Microchemistry of 2D MOFs and their derivatives: From synthesis and catalytic mechanisms to energy storage

Compared with 3D MOFs, 2D MOFs and their derivatives (2D MOMs) have higher specific surface area, excellent electrochemical properties and structural tunability, and have great potential for hydrogen and energy storage. However, current reports on the synthesis of both materials and related device applications are limited to the macroscopic level. In this review, the microchemistry of the synthesis strategies of 2D MOMs is elucidated as well as the differences in the synthesis strategies due to the structural differences between them.
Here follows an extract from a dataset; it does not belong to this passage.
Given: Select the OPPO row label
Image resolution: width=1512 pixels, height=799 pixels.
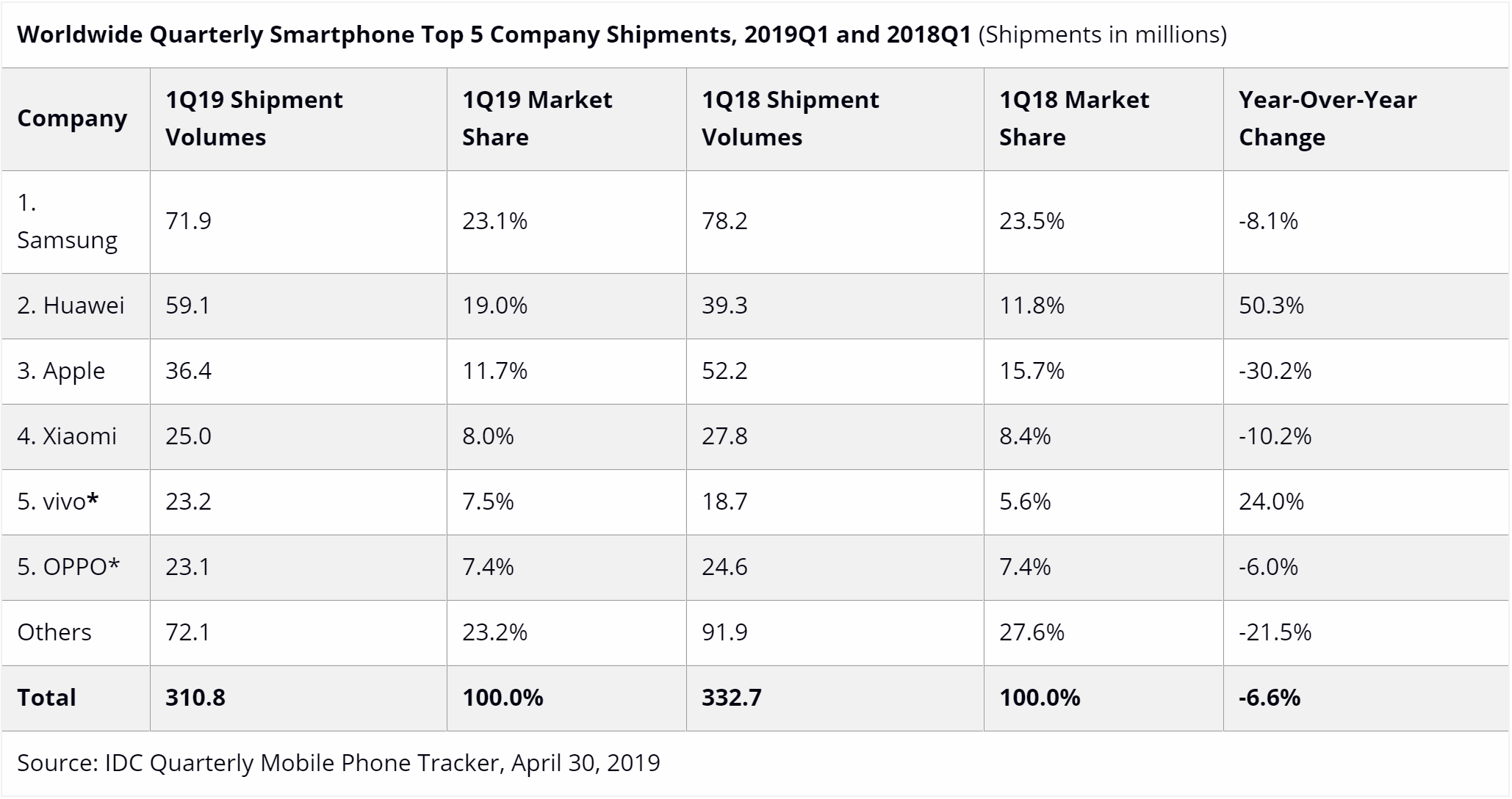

Subsequently, the effect of the synthesis strategy on their overall morphology and the resulting differences in properties are discussed. Next, a detailed account of how the surface and bulk phases of 2D MOMs utilize these properties individually and synergistically to participate in catalysis, energy conversion and storage is presented, and key considerations in the field of energy storage are described. Unlike previous reviews, 2D MOMs are discussed from a microscopic perspective within a unified framework, elucidating the design-synthesis-structure/modulation-property-function relationship. Finally, "weaving-orient-ed growth" and "integrated energy storage devices" are proposed as next-generation design concepts for the synthesis and application of 2D MOMs, and their future development in energy storage and other fields is envisioned, providing valuable insights for sustainable energy applications. This provides valuable insights for sustainable energy applications.